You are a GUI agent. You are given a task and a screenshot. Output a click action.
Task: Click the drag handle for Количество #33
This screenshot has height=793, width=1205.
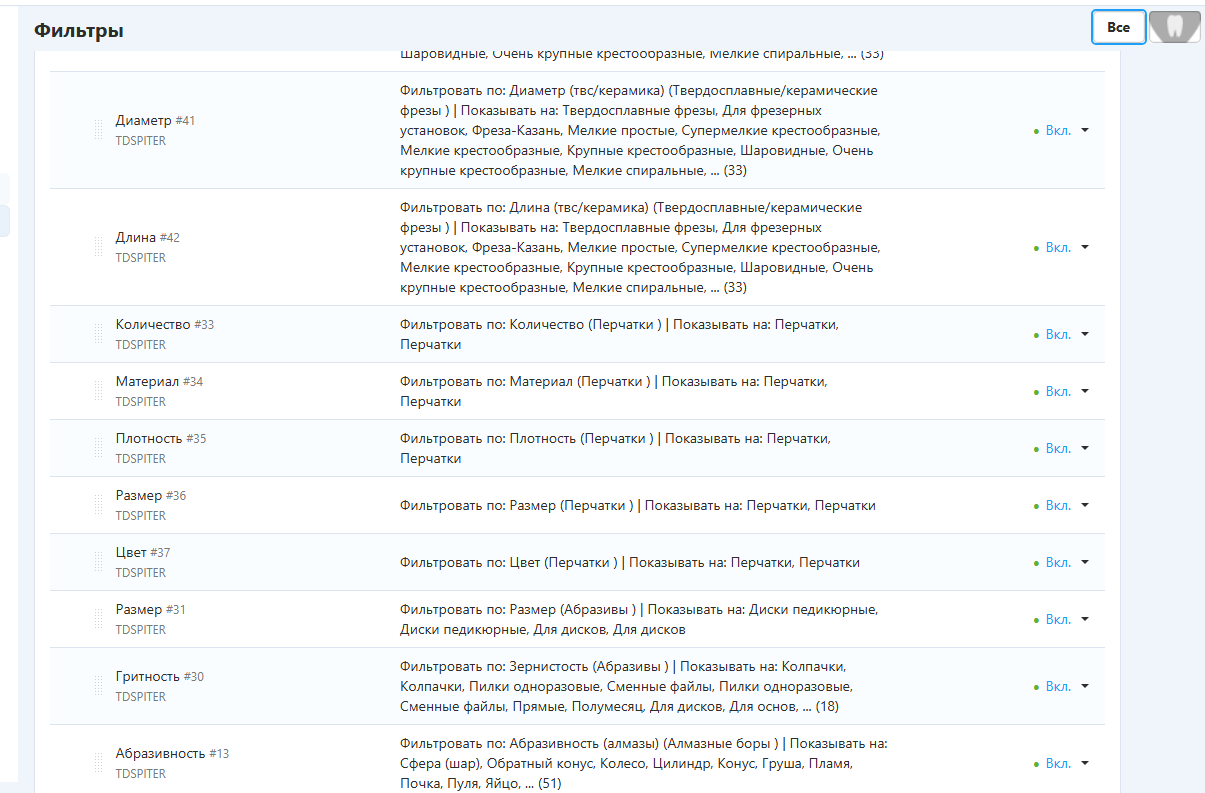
---
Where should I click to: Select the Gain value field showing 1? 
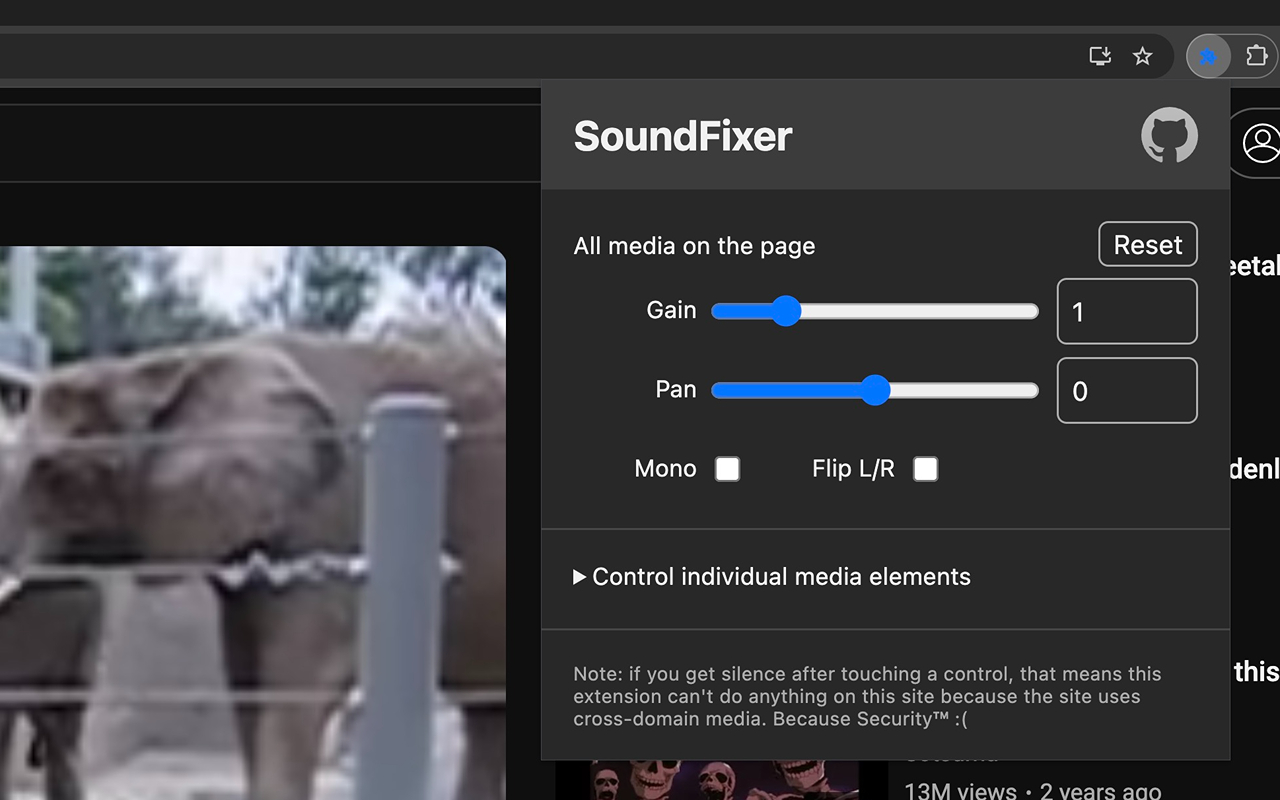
* * *
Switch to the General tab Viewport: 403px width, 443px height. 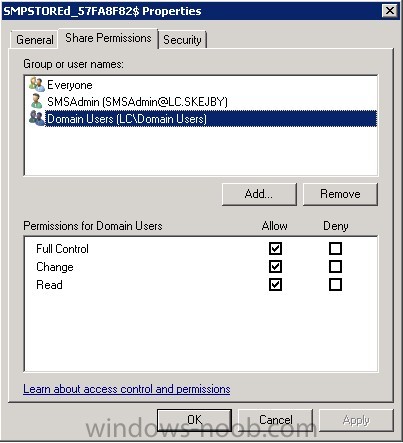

*EXERCISE PROMPT*: Can you rewrite the material between the lines holding "You are a GUI" and "This screenshot has height=793, width=1205.", inclusive, with "drag handle" changed to "resize handle" and everything else left as it is?

*RIGHT ANSWER*:
You are a GUI agent. You are given a task and a screenshot. Output a click action.
Task: Click the resize handle for Количество #33
This screenshot has height=793, width=1205.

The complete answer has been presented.